PASSAGE GIVEN:
━━━━━━

This assignment is for ETC5521 Assignment 1 by Team Koala comprising of Putu Saputra and Vinny Vu.
In today’s day and age there has been a strong push for the reduction in production and use of fossil fuels. Per Peninsula Energy fossil fuels “produce a significant amount of greenhouse gas emissions, including carbon dioxide methane,” Energy (2018) These greenhouse gas emissions are known to be a main contributor to the ‘greenhouse effect’ “the warming of climate that results when the atmosphere traps heat radiating from Earth towards space,” Twardy et al. (2007) Not only does thermal power produced by fossil fuels emit greenhouse gases, it is not renewable, meaning it cannot be “replaced naturally in a short period of time” resulting in long-term price volatility and unsustainability.
Per Our World Data Europe is currently the 3rd highest consumer of primary energy behind Asia pacific and North America making up approximately 15% of the total World Energy Consumption Ritchie and Roser (2014).
As a result, the European power sector currently plays a crucial role in attaining targets to “cut green-house gases by 40% by 2030, compared to 1990” Energiewende and Sandbag (2018) in favor cleaner, renewable energy sources. For the purposes of this analysis we will be using Eurostat European Energy data (Eurostat, 2020) assess how successful they currently are and answer the question:
How sustainable is the energy production in Europe?

━━━━━━

GIVEN MATERIAL:
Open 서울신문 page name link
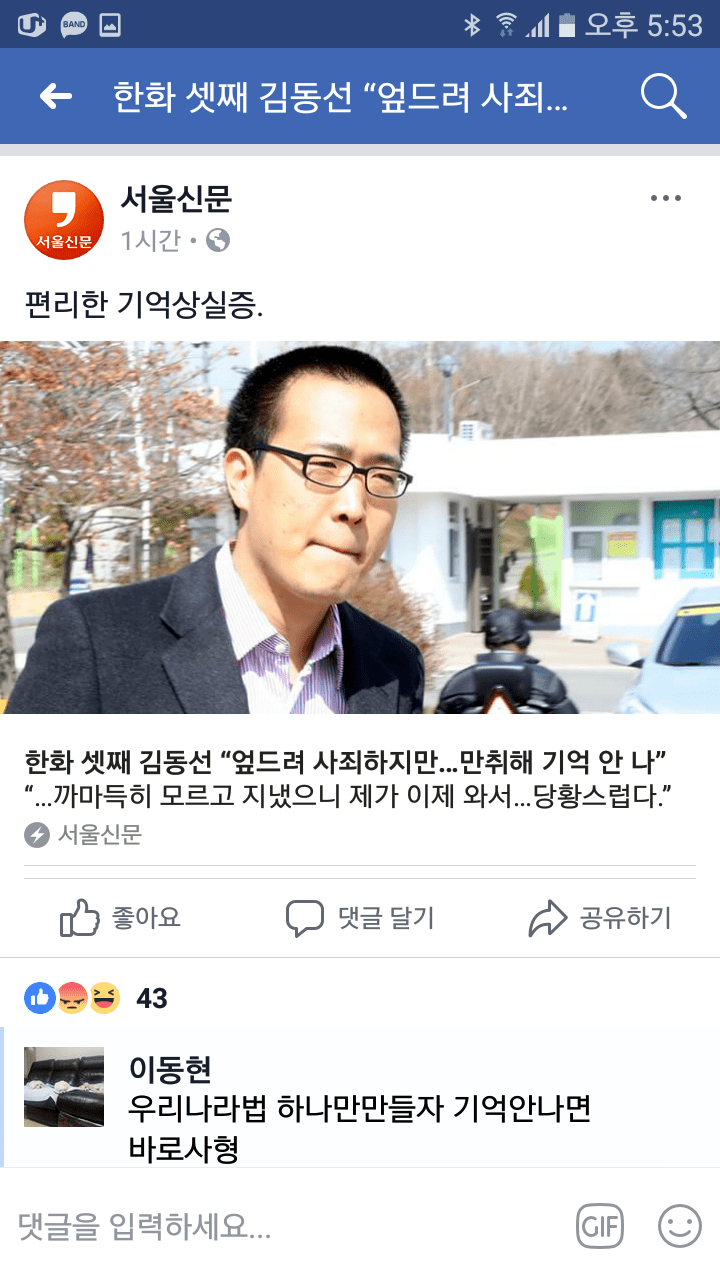Screen dimensions: 720x1280 click(176, 199)
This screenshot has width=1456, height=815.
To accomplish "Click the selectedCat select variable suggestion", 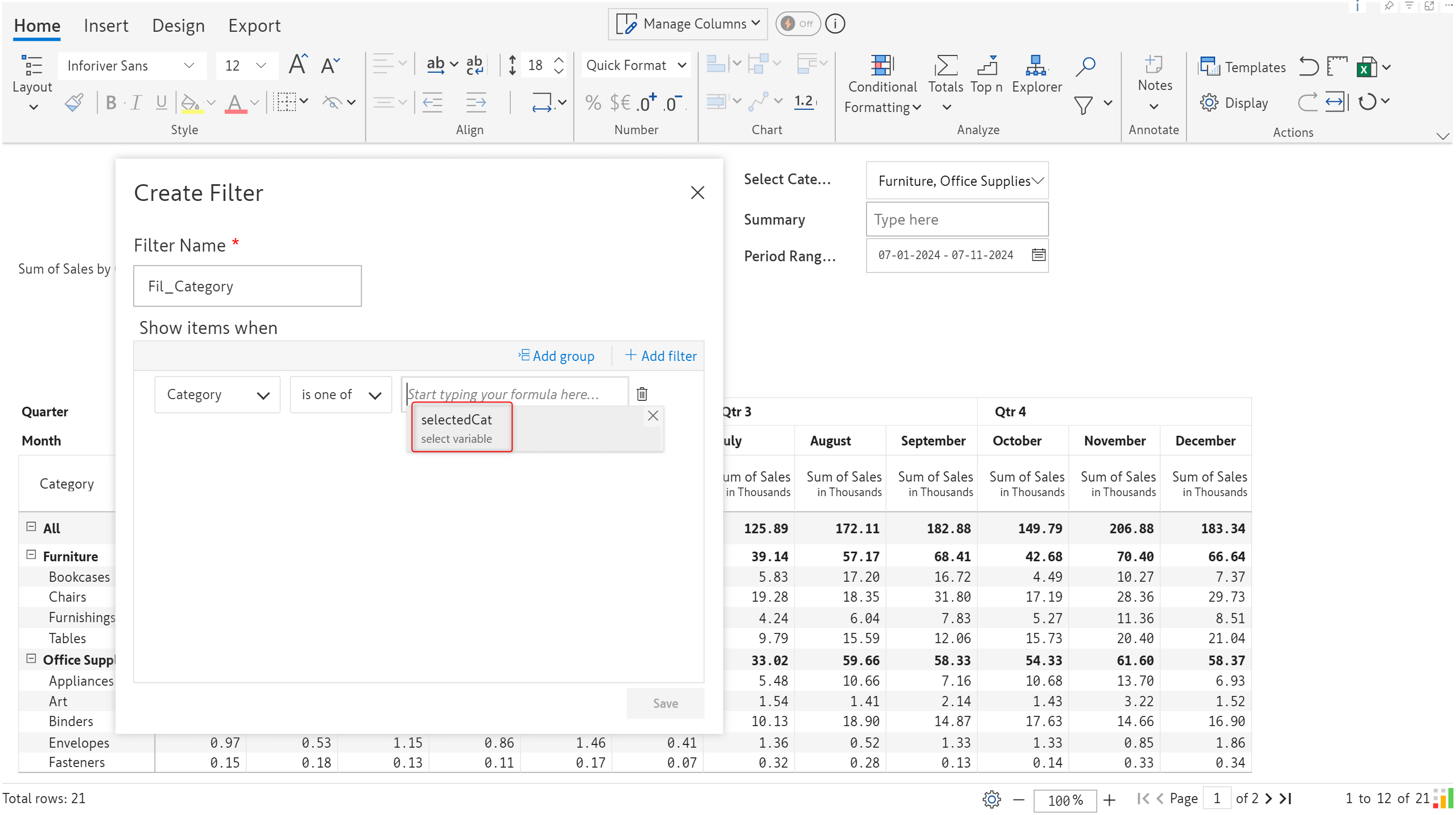I will (461, 427).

━━━━━━

In the passage on European energy, roughly what share of total world energy consumption does Europe account for?

Approximately 15%.